Meu aniversário está chegando. Pedi uns dias de férias no trabalho para comemorar. Eu tinha alguns planos, queria fazer uma viagem. Talvez ver uns amigos. Quem sabe uma festinha?!? E... peguei uma virose! Estou tossindo bastante, a voz quase não sai. Quando tenho que falar por um tempo, começo a tossir sem parar. Meu marido também pegou essa virose e estamos aqui de cama, um tosse pra um lado e, o outro, tosse para o outro lado. Provavelmente não farei nada no dia do meu aniversário, quem sabe peça no delivery um prato que gosto. Mas tudo isso me fez refletir e ter vontade de escrever um pouco sobre as adversidades da vida.
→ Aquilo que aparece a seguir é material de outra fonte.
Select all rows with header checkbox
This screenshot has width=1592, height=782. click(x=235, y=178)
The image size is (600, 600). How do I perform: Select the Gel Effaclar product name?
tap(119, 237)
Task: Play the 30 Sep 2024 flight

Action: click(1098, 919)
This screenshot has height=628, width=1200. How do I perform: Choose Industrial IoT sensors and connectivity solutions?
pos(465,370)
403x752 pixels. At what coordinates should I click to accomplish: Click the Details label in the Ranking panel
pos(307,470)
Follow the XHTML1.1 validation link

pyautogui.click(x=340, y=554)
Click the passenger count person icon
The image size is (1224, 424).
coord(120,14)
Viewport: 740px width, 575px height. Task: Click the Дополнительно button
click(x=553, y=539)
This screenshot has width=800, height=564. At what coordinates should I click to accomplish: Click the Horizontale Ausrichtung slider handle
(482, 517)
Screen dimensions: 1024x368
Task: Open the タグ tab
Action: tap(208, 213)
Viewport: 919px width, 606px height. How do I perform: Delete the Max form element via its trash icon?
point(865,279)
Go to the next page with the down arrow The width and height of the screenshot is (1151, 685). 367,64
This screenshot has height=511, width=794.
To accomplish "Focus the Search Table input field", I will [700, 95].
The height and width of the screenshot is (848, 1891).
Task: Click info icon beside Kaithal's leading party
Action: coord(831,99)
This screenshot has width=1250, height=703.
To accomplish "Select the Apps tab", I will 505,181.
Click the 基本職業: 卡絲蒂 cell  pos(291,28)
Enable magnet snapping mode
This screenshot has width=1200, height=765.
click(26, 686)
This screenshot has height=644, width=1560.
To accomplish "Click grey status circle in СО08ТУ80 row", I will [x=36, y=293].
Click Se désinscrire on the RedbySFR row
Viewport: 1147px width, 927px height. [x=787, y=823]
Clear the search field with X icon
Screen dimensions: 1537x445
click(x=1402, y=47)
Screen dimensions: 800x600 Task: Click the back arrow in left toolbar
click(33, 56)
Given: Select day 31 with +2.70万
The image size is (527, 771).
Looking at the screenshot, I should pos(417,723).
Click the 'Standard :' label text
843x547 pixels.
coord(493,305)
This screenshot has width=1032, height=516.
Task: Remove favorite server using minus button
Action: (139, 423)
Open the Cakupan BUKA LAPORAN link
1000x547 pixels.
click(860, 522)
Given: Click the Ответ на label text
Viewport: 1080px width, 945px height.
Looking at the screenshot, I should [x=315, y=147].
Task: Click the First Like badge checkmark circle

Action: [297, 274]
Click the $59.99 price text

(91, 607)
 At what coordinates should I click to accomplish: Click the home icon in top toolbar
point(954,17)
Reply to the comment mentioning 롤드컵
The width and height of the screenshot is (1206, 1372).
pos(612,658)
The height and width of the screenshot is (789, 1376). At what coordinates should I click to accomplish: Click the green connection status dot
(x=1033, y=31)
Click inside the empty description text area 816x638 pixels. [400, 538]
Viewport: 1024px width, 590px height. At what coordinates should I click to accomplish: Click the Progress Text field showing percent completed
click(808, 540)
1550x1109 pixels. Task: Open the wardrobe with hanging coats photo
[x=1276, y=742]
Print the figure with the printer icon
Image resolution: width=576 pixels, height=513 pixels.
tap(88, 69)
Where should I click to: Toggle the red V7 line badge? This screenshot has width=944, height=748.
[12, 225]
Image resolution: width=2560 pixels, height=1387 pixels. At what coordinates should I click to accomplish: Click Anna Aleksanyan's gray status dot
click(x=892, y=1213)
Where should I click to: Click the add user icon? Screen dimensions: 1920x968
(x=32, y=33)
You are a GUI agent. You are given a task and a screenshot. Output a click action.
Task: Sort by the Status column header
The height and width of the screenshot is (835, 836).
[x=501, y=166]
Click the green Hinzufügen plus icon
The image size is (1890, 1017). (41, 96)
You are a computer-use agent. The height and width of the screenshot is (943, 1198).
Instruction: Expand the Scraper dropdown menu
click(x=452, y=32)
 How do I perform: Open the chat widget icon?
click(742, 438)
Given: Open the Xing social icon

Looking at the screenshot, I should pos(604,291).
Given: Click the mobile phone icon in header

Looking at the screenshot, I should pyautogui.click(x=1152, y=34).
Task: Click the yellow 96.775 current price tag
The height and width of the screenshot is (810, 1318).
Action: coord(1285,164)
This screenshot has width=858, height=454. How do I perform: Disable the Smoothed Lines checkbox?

O que o autista mais acha que tem é controle. Nós criamos rituais até para lavar a louça. Tudo tem uma ordem. A ideia do inesperado nos tira o sono e faz o coração palpitar. Será que é TAG? - Vamos introduzir um ansiolítico! Esse aqui pra dormir, esse pra acordar...
Ou você acredita que uma força tem poderes ilimitados e controla o universo ou você acredita que o universo é um arranjo do acaso. Bem, não importa qual a sua hipótese favorita, em nenhuma delas nós controlamos algo. Eu sei, eu sei, assusta! O mundo não é justo e por vezes é hostil. A gente nunca sabe se o que vai acontecer é bom ou ruim. Não se pode relaxar e deixar acontecer com a esperança de que vai dar tudo certo quando se apanhou tanto da vida.
Não estou dizendo que a vida "é o que é", e você deve ficar em casa, sentado no sofá, esperando o meteoro. Mas estou falando que a vida é aprendizado.
Primeiro você aprende a virar, depois a sentar, então engatinha, um dia arrisca os primeiros passinhos e termina correndo a casa inteira. Sim, temos baixa resistência à frustração, mas como adquirir resistência? Quais são os passos? Assim como o bebê precisa aprender a engatinhar antes de correr, você não vai conseguir superar grandes frustrações, como uma rejeição amorosa ou uma demissão, se não se permite sentir pequenas frustrações, como de querer comer um bolo que estava na geladeira e descobrir que alguém já comeu.
Não é fácil, é fruto de muita determinação, terapia, apoio. As coisas não mudam do dia pra noite. Mas se começar hoje a mudança, amanhã estará um dia mais perto da tão sonhada qualidade de vida. É tentador querer ficar o tempo todo dentro de casa, pedir tudo por entregas, fazer home office, consultar por telemedicina. Quanto mais evitamos os mínimos desconfortos, mais insuportáveis ficam as atividades rotineiras. Como falei, o mundo não é justo. O planeta não vai silenciar para que a gente passe. Vivi isso na pele, quando a pandemia foi passando e tive que voltar pro mundo, sofri imensamente com coisas que antes fazia sempre. Eu poderia ter me trancado em casa, evitado a frustração e o incômodo, mas eu escolhi passar por situações de desconforto aos poucos, de forma controlada e contínua e hoje já consegui recuperar grande parte de minha autonomia.
Óbvio que nossa missão na Liga é trazer inclusão, conscientização e lutar por visibilidade e respeito na sociedade. Porém, a educação é algo lento. Estamos falando de mudanças de hábitos e costumes. Comparado com outras lutas sociais, como o feminismo, o autismo é muito recente. Vou fazer 34 anos e quando eu nasci, em 1990, nem existia um diagnóstico de autismo “leve”. Para terem noção, o dia 02/04 foi criado em 2007, há 17 anos.
Podemos e vamos fazer uma jornada dupla. Ao mesmo tempo que queremos levar informação correta que leve a inclusão verdadeira, também queremos ajudar os autistas de hoje a viver com qualidade, mesmo em mundo não ideal. Uma coisa não exclui a outra. Pelo contrário, se complementam. Nas nossas mentes, rígidas e objetivas, é muito fácil resolver! Mas a prática... a prática é um grande desafio e uma montanha de frustrações.
Não há como controlar o mundo. Quanto antes você perceber isso, mais perto estará de conseguir ver o que realmente importa. Enquanto estamos calculando variáveis, imaginando possibilidades, a vida está acontecendo. Pequenos "milagres", seja do acaso ou de uma força divina. Tente pensar em 5 coisas pelas quais você é grato hoje. Não precisa ser nada grande ou extraordinário. Tente focar no agora, alguns chamam de mindfulness, outros de meditação, outros de oração, outros de contemplação, outros de terapia de atenção plena... não importa de que você vai chamar, só tente viver esse segundo. Respire fundo.